Hot to join or merge on multiple columns in R? To join data frames on multiple columns in R use either base merge() function or use dplyr functions. Using the dplyr functions is the best approach as it runs faster than the R base approach. dplyr package provides several functions to join R data frames and all these supports joining on multiple columns.
1. Quick Examples
Following are quick examples of joining data frames on multiple columns.
# Quick Examples
# Using dplyr
library(dplyr)
df2 <- emp_df %>% inner_join( dept_df,
by=c('dept_id'='dept_id', 'dept_branch_id'='dept_branch_id'))
# Using dplyr when columns are same
df2 <- emp_df %>% inner_join( dept_df,
by=c('dept_id','dept_branch_id'))
# Using merge
df2 <- merge(x=emp_df,y=dept_df, by.x=c("dept_id","dept_branch_id"),
by.y=c("dept_id","dept_branch_id"))
# Using merge when columns are same
df2 <- merge(x=emp_df,y=dept_df,
by=c("dept_id","dept_branch_id"))
Let’s create two Data Frames with multiple column names same on both. In the below example dept_id
and dept_branch_id
are same on both emp_df
and dept_df
data frames.
# Create emp Data Frame
emp_df=data.frame(
emp_id=c(1,2,3,4,5,6),
name=c("Smith","Rose","Williams","Jones","Brown","Brown"),
superior_emp_id=c(-1,1,1,2,2,2),
dept_id=c(10,20,10,10,40,50),
dept_branch_id= c(101,102,101,101,104,105)
)
# Create dept Data Frame
dept_df=data.frame(
dept_id=c(10,20,30,40),
dept_name=c("Finance","Marketing","Sales","IT"),
dept_branch_id= c(101,102,103,104)
)
emp_df
dept_df
Yields below output.

2. Using dplyr to Join Multiple Columns in R
Using join functions from dplyr package is the best approach to join data frames on multiple columns in R, all dplyr join functions inner_join(), left_join(), right_join(), full_join(), anti_join(), semi_join() support joining on multiple columns. In the below example I will cover using the inner_join().
2.1 Syntax
Following is the syntax of inner_join() and a similar syntax is used for other joins in the dplyr package.
# Syntax
inner_join(df1, df2, by=c('x1'='y1', 'x2'='y2'))
Here,
- The value in the x1 column of df1 matches the value in the y1 column of df2.

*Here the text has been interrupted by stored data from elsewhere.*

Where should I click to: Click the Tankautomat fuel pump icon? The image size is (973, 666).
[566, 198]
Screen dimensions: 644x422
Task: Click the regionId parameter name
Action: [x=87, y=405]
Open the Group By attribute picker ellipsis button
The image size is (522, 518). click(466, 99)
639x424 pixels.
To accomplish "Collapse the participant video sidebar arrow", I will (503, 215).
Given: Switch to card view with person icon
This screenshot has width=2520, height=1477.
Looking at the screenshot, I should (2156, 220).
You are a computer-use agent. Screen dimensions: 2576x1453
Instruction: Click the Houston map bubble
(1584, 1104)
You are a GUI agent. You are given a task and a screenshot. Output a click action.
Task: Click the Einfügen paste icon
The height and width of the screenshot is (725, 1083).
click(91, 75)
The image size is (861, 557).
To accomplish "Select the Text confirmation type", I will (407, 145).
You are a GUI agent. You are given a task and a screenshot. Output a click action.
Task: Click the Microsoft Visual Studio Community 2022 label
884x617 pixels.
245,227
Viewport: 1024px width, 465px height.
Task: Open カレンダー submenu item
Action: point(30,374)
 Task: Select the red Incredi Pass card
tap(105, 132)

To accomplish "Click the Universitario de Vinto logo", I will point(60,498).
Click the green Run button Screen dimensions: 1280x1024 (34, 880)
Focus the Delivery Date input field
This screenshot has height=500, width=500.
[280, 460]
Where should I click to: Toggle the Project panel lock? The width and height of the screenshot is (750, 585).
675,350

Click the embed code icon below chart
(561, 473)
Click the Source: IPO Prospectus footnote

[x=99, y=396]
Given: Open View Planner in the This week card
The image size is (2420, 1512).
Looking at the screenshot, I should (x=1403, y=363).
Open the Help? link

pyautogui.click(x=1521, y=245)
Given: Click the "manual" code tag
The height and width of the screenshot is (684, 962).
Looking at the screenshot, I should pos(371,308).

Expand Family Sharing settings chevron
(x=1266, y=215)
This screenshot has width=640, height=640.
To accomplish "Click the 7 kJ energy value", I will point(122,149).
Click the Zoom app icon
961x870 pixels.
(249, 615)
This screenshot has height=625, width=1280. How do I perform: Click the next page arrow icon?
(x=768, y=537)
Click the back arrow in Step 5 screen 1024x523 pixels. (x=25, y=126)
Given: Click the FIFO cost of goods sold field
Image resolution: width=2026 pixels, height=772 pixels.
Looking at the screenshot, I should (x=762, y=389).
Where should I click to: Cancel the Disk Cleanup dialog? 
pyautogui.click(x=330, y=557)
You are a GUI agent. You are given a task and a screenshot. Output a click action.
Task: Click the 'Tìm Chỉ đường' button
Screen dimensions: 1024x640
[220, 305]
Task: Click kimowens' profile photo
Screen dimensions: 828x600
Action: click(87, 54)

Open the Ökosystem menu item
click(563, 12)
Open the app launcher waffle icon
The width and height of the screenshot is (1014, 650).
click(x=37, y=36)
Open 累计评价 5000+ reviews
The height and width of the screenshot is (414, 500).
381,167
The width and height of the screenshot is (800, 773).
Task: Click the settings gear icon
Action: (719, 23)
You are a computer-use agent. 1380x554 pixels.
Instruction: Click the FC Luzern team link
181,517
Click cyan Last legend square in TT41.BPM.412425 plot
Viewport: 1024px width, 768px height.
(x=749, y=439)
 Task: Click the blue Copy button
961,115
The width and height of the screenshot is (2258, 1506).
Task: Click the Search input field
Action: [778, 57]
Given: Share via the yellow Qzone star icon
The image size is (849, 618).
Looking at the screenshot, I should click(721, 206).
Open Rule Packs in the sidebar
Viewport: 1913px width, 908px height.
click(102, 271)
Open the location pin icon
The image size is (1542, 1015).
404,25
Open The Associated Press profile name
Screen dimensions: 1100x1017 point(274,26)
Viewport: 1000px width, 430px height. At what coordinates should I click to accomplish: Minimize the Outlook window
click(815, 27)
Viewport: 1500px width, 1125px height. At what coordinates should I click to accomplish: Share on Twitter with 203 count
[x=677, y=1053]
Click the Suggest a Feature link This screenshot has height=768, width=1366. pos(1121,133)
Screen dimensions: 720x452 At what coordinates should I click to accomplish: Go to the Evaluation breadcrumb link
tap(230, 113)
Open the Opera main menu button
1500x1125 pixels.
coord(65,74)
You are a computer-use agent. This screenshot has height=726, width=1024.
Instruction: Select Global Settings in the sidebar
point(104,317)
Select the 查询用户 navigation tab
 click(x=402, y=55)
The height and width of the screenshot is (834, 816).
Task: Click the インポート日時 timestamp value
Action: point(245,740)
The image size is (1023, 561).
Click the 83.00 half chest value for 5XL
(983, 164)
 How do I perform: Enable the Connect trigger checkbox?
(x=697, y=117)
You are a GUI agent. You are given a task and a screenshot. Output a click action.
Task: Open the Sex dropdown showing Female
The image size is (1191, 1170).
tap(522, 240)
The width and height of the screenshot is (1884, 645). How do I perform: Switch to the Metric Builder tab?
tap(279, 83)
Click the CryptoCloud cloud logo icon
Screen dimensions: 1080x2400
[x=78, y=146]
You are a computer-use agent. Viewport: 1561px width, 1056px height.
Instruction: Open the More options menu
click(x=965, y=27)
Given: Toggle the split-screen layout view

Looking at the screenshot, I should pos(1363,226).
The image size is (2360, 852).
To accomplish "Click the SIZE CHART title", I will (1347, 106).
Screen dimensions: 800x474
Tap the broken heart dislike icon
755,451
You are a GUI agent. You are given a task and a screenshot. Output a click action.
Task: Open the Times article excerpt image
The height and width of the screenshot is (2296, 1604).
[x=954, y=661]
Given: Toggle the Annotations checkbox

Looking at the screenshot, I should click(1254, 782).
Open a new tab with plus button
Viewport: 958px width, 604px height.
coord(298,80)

- The value in the x2 column of df1 matches the value in the y2 column of df2.
2.2 Join Multiple Columns Example
In order to use dplyr, you have to install it first using install.packages(‘dplyr’) and load it using library(dplyr)
.
All functions in dplyr package take data.frame
as a first argument. When we use dplyr
package, we mostly use the infix operator %>%
from magrittr
, it passes the left-hand side of the operator to the first argument of the right-hand side of the operator. For example, x %>% f(y)
converted into f(x, y)
so the result from the left-hand side is then “piped” into the right-hand side.
# Load dplyr package
library(dplyr)
# Join on multiple columns
df2 <- emp_df %>% inner_join( dept_df,
by=c('dept_id'='dept_id', 'dept_branch_id'='dept_branch_id'))
df2
Yields below output.

Since we have two data.frames shares the same joining column names, you can simply write the above statement as.
# Load dplyr package
library(dplyr)
# join on multiple columns
df2 <- emp_df %>% inner_join( dept_df,
by=c('dept_id','dept_branch_id'))
df2
3. Using base merge() to Join Multiple Columns
Using merge() function from the R base can also be used to perform joining on multiple columns of data frame. To do so you need to create a vector for by.x
with the columns you wanted to join on and create a similar vector for by.y
.
3.1 Syntax
# Syntax of
merge(x=df1,y=df2, by.x=c("x_col1","x_col2"), by.y=c("y_col1","y_col2"))
Here,
The value in the x_col1 column of df1 matches the value in the y_col1 column of df2.
The value in the x_col2 column of df1 matches the value in the y_col2 column of df2.
3.2 Merge Multiple Columns Example
In this merge example, emp_df is considered a left table, and dept_df is considered a right table and this performs the inner join on these data frame tables. In case you wanted to use other joins with merge() refer to R join data frames.
# R join multiple columns
df2 <- merge(x=emp_df,y=dept_df, by.x=c("dept_id","dept_branch_id"),
by.y=c("dept_id","dept_branch_id"))
df2
Yields the same output as above.
Similarly, when you are joining on same column names on both data frames use.
# Using merge with same column names
df2 <- merge(x=emp_df,y=dept_df,
by=c("dept_id","dept_branch_id"))
df2
4. Conclusion
In this article, you have learned how to join or merge data frames on multiple columns using R base merge() function and join functions from dplyr package. Using dplyr approach is the best to use when you are joining on larger datasets as it performs efficiently over the R base.